CD4 mAbs prevent progression of alloactivated CD4+ T cells into the S phase of the cell cycle without interfering with early activation signals.

Knowing that several CD4 mAbs may delay allograft rejection in the absence of circulating CD4+ lymphocyte depletion in vivo, we investigated the mechanisms whereby CD4 mAbs can interfere with the development of alloreactive T cells in the mixed lymphocyte reaction (MLR). In agreement with previous reports, CD4 mAbs of different species (mouse, rat, humanized), isotypes (IgG1, IgG2a, and IgG2b) and different epitope specificities decreased 3H-TdR incorporation in MLR, using monocyte-depleted or CD4+ T lymphocyte-enriched blood mononuclear cells as responders. Those effects were achieved at nonsaturating mAb concentration and were still demonstrable upon delayed addition of CD4 mAbs. However, CD4 mAbs decreased neither the number of blast cells nor the expression of CD25 (the alpha chain of IL-2 receptor), indicating that initial activation events leading to blast transformation were not affected.

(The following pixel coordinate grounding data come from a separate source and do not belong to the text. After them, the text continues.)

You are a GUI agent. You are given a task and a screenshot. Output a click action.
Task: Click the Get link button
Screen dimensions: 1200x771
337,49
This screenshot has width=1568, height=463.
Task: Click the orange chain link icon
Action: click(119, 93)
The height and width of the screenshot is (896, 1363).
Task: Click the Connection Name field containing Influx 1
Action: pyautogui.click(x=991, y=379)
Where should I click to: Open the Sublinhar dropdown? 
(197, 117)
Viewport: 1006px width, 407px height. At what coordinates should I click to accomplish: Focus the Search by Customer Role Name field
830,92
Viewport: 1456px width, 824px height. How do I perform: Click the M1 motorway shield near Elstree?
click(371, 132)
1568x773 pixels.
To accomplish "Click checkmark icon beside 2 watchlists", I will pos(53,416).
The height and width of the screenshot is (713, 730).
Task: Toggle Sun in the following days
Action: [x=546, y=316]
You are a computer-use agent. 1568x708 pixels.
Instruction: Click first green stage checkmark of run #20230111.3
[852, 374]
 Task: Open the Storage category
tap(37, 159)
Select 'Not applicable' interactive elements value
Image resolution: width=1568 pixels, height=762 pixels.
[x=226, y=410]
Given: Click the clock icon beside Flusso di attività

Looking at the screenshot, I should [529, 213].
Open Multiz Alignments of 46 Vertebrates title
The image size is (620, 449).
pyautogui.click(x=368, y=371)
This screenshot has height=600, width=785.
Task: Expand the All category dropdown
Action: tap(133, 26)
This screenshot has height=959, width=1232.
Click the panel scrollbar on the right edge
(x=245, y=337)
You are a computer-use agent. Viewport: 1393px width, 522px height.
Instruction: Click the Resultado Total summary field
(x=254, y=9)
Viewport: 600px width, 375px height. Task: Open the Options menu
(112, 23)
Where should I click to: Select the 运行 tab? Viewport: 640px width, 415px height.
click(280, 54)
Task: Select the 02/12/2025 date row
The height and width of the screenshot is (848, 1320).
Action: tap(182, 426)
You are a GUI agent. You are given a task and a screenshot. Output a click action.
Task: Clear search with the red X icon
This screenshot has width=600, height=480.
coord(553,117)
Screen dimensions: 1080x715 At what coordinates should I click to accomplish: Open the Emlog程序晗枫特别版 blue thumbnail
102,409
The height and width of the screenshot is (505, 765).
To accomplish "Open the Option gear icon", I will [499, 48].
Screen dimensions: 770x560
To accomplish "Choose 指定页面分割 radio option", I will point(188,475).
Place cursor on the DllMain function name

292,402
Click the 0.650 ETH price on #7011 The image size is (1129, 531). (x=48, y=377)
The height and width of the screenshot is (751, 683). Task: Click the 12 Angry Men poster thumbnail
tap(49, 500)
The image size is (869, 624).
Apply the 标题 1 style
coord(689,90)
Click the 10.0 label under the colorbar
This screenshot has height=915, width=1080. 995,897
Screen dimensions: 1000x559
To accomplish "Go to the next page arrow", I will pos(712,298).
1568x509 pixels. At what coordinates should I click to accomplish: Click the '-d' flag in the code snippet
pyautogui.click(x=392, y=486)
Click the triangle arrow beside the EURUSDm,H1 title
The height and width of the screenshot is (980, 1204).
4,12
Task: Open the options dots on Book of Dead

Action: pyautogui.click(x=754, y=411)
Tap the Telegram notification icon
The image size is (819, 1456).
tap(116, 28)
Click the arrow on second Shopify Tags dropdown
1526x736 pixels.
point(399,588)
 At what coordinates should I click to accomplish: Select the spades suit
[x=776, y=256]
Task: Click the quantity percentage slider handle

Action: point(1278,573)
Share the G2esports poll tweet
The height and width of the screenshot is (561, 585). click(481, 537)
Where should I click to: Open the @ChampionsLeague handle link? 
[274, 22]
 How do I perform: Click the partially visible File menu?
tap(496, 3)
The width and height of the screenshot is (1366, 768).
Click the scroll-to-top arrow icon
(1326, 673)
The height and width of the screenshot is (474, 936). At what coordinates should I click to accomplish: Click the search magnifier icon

Determination of cytokine gene expression by non competitive quantitative RT-PCR and measurement of protein concentration in supernatants demonstrated that CD4 mAbs did not decrease IFN-gamma induced by alloactivation. However IL-2 concentration was decreased in all supernatants whereas IL-2 mRNA expression, only slightly decreased at 24 hr, and dropped after 72 hr. IL-5 and IL-10 mRNAs, equally expressed by stimulated or nonstimulated responder cells, were not affected by CD4 mAbs. IL-4 mRNA was not detectable. Furthermore, addition of rIL-2, rIFN-gamma or rIL-4 did not overcome proliferation inhibition. The data provide a novel insight into the mechanisms of CD4 mAbs immunosuppresssion that associates a decrease of IL-2 expression with an IL-2 resistant blockade of the progression of activated CD4+ T cells from the G1 to the S phases of the cell cycle.